Est-ce que je peux me fier à la surface de la petite annonce ?

Tout dépend de quelle surface parle l’annonce ! On vous prévient, le législateur n’a pas fait simple, d’un logement à un autre, on ne mesure pas les m² de la même manière. On vous explique. 

La maladresse a attiré beaucoup de moqueries, début février. À Paris, une agence immobilière avait indiqué dans sa petite annonce « 23,55 mètres carrés, 11,53 mètres carrés loi Carrez, 16 mètres carrés « ressentis » » (l’article du Parisien). Des « mètres carrés ressentis », autant dire au doigt mouillé, et sans aucune valeur. Non, bien sûr, les mètres carrés ne se ressentent pas, ils se mesurent.

En copro ou en location

La réglementation est plutôt carrée sur le sujet. Pour la vente d’un lot de copropriété, on parlera de « loi Carrez » ou de « surface/superficie privative ». Le mesurage répond à des règles hyper précises avec, exemple le plus connu, l’exclusion des surfaces avec une hauteur inférieure à 1,80 m. Pour une location, on parle plutôt de « loi Boutin » ou de « surface/superficie habitable ». Là aussi, cette surface répond à des standards très précis.

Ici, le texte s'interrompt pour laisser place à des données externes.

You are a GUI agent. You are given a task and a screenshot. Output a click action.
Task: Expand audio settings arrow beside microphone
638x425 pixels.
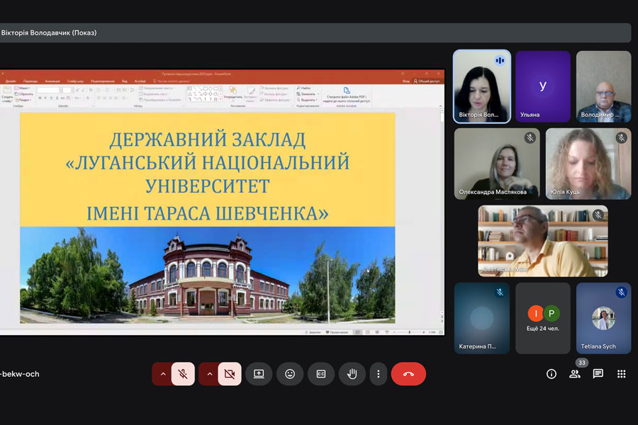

Dans ces deux cas, la surface est obligatoirement mentionnée dans la petite annonce. Et dans ces deux cas, on peut lui faire confiance. Car en cas d’erreur, lorsque la surface réelle se révèle inférieure de 5% à celle mentionnée dans l’annonce, l’acquéreur ou le locataire peut se retourner contre son vendeur/bailleur et lui réclamer une diminution du prix de vente ou du loyer. Au prix du m², autant dire que c’est parfois douloureux. C’est d’ailleurs pour cette raison qu’il est vivement conseillé de passer par un professionnel du mesurage -un diagnostiqueur, par exemple- rompu aux subtilités du mesurage. Même si la loi n’y oblige pas, c’est mieux.

Dans une maison

Pour une maison, la règle est encore différente (on avait prévenu, le législateur n’aime pas faire simple). Aucune obligation d’indiquer une quelconque surface dans l’annonce, mais l’usage veut que l’on en fasse mention ; après tout, c’est quand même un élément déterminant dans l’achat. Mais bien souvent, on ne sait pas de quoi on parle : surface de plancher ? Surface habitable ? Pour une maison avec des combles aménagés, il peut parfois exister une sacrée différence qui rend difficile la comparaison entre plusieurs biens.

Le mieux est donc de se faire communiquer le DPE, obligatoirement réalisé dès la mise en vente. Pour établir le classement énergétique du bien, le diagnostiqueur a automatiquement réalisé un mesurage de la superficie habitable. Et cette surface est forcément fiable, car comme les autres données utilisées pour réaliser le DPE, cette information est désormais opposable. Autrement dit, en cas d’écart substantiel avec la surface réelle, l’acquéreur peut se retourner contre le vendeur.